━━━ Selection ━━━
Since
crossing over to "the other side" when I left McCarter & English, I
have found that it is more fun, and more satisfying, to sue large
corporations and
other vested interests than to defend them. In particular, I have
found that professional fiduciaries,
especially bank trust departments, are often far more eager to obtain
fee income than to implement a prudent investment plan, and so
they can be sitting ducks for breach of trust litigation. Since
1996, I have been in
litigation on behalf of customers of United States Trust Company, Bank
of New York, First Union, Merrill Lynch, and PNC Bank. Banks are
great fun to sue, because, as Willie Sutton famously said, "That's
where the money is."
("BONY" to its friends
)
Some of these cases have involved my own family. On August 25,
2000, New York Post business reporter
John
Crudele wrote an article describing my aunt's
problems
with the Bank of New York. I originally filed this case here in
Monmouth
County. BONY had it "removed" to federal court in Newark, then
transferred
to federal court in Manhattan, and finally to the New York
County
Surrogate's Court. But whatever the court,
one fact was undisputed. The amount my great grandmother
originally
placed in "trust" in 1929 with the Bank of New York was $18,333 (an
amount
reporter Crudele described as "enormous" at the time). In 2000,
more
than seventy years later, that "trust" was worth less than
$17,000,
a sum far from "enormous" in 2002! Judge for yourself whether
that
record gibes with BONY's own description of
its fiduciary services.
━━━ Raw data ━━━
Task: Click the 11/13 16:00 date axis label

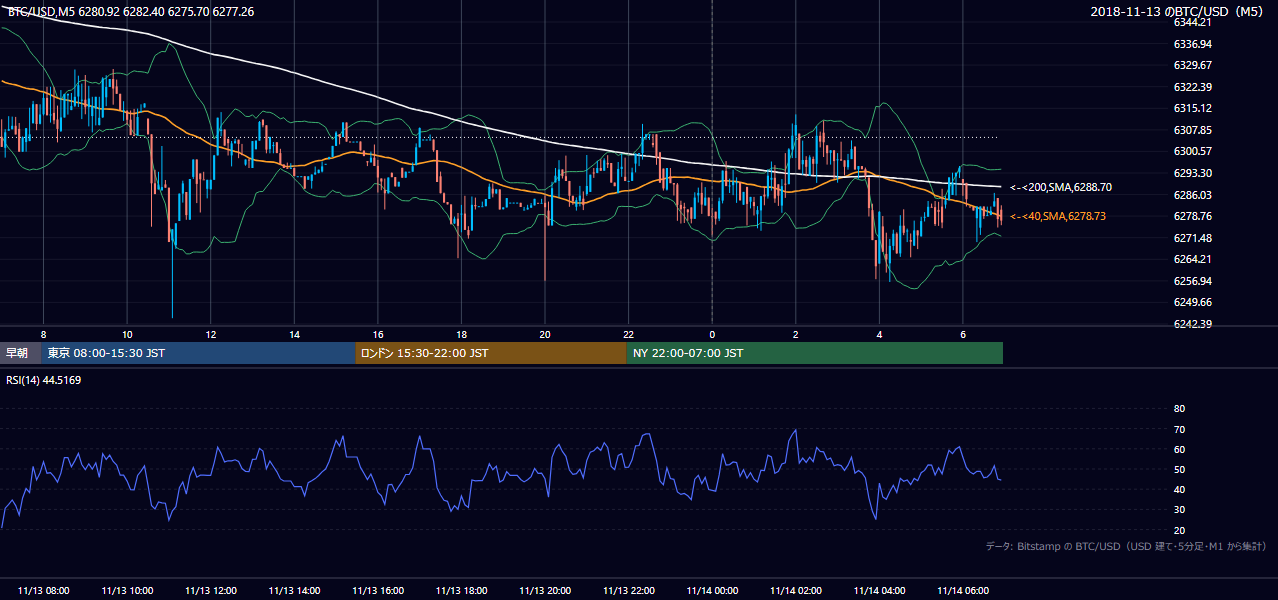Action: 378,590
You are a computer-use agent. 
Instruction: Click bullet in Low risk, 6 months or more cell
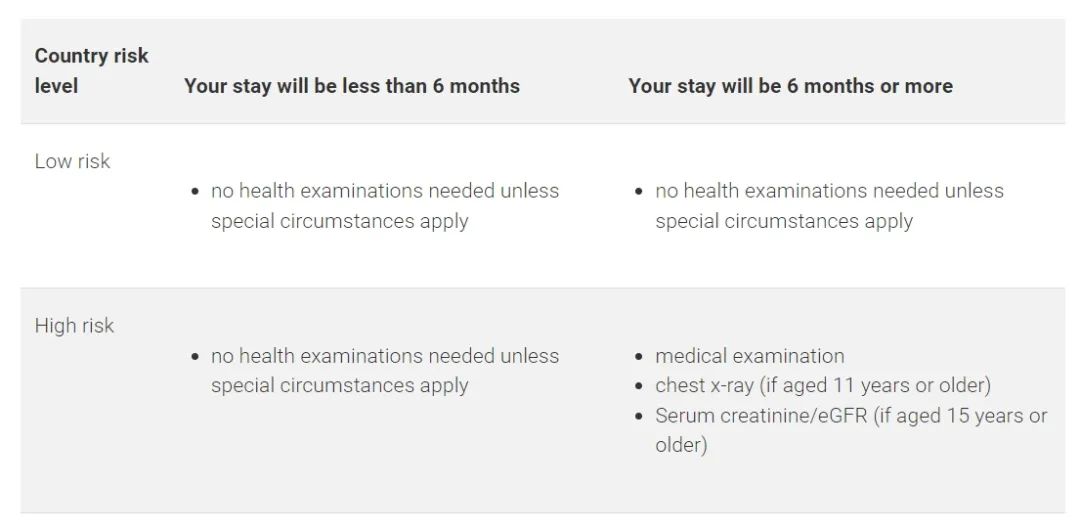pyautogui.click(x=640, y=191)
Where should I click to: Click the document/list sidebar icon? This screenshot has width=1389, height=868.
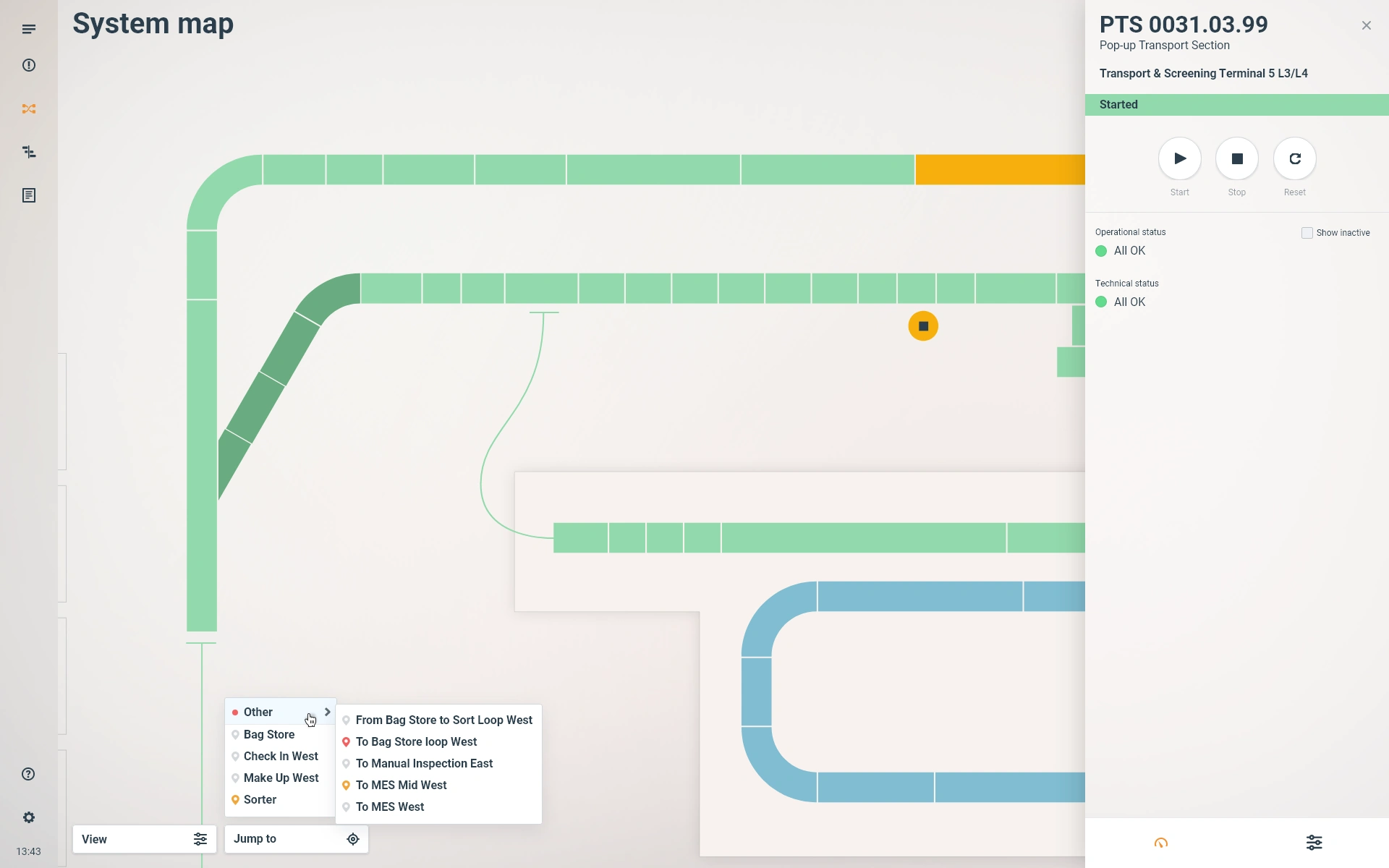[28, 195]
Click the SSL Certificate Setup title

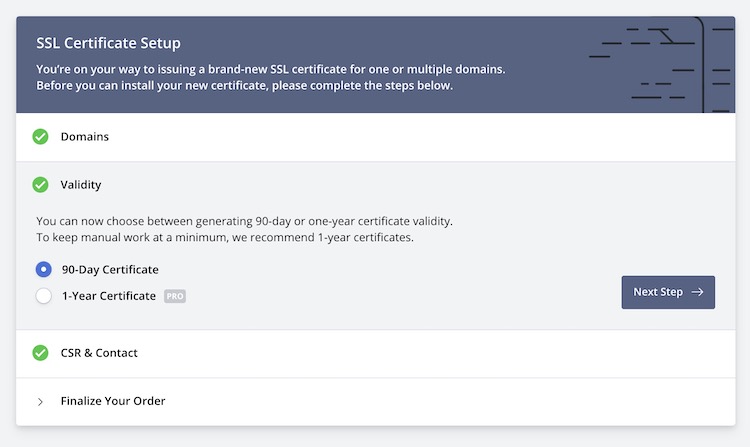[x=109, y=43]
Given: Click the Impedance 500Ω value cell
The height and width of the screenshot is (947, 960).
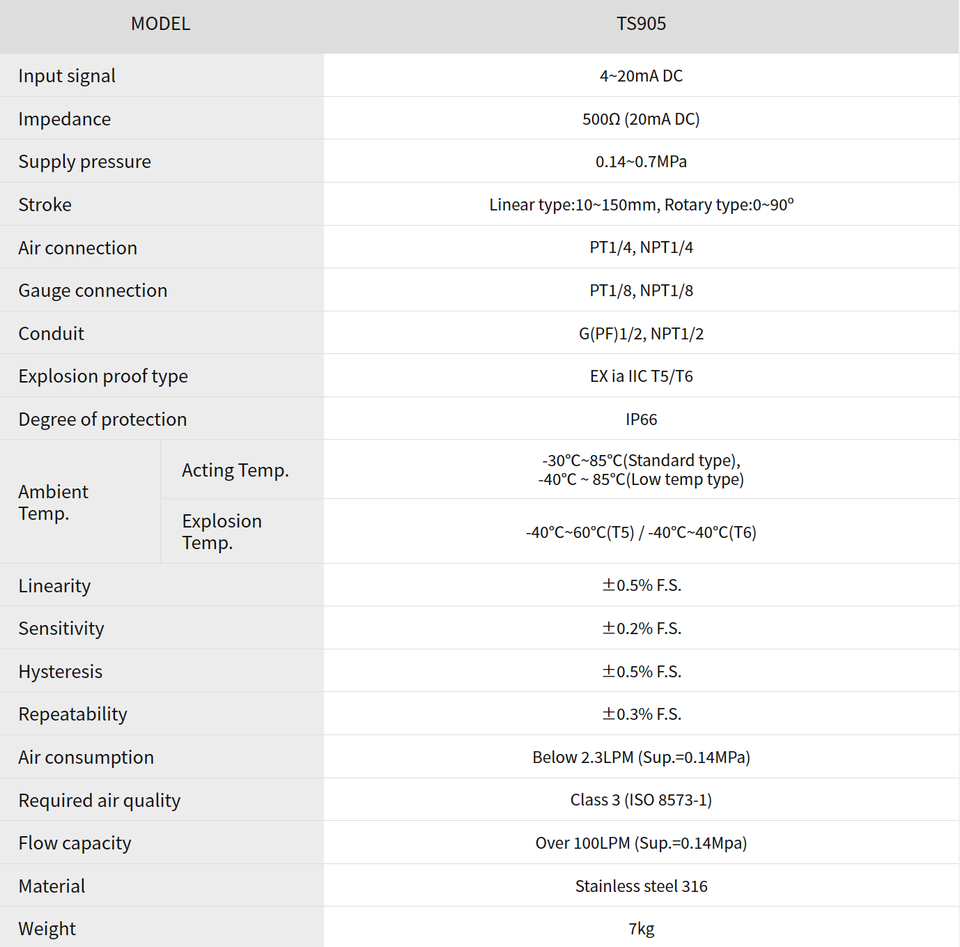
━━━
━━━ Raw data ━━━
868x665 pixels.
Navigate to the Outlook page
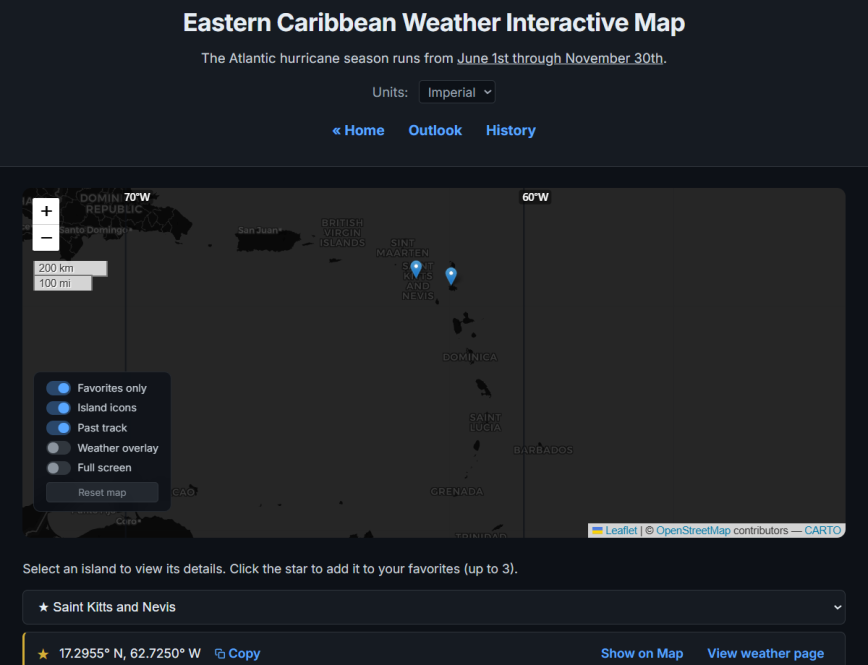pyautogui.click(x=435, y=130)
━━━
# List of tasks:
[1] Recast the records from the line containing "Click the SSL Certificate Setup title" through the line containing "The height and" as a Markdown table with the columns Row and Line, skipping blank lines and leaving out the pictures.
[2] Carry on the account of suing bank trust departments from the point where it stops.

# Responses to the exercise:
[1]
| Row | Line |
|---|---|
| 1 | Click the SSL Certificate Setup title |
| 2 | [x=109, y=43] |
| 3 | Given: Click the Impedance 500Ω value cell |
| 4 | The height and width of the screenshot is (947, 960). |

[2]
In November, 2002, BONY
agreed to bring the trust to a total of $102,000 in order to settle
this case. They didn't pay until September 9, 2003. From
first to last, customer service was the farthest thing from BONY's
corporate "mind".
("FU" to everyone)
The case against First Union also involved my family. When my
great-great
uncle Thomas N. McCarter died in 1955, he established a $10,000
trust
in his will to maintain "in permanent good order" a small cemetery
in Rumson where he had established a mausoleum
for himself and his family. His daughter, Madeleine McC. Kelly,
later
contributed another $10,000 to the trust, which was held by a bank that
is now First Union. By the spring of 2000, First Union had
dissipated
all but about $300 of the $20,000 that had been entrusted to it.
Incredibly, the Bank wrote a letter asking
the
Borough of Rumson to sign a release agreeing to "indemnify, release and
forever discharge First Union National Bank from any and all liability,
loss or expense ... in connection with acts or omissions of the bank"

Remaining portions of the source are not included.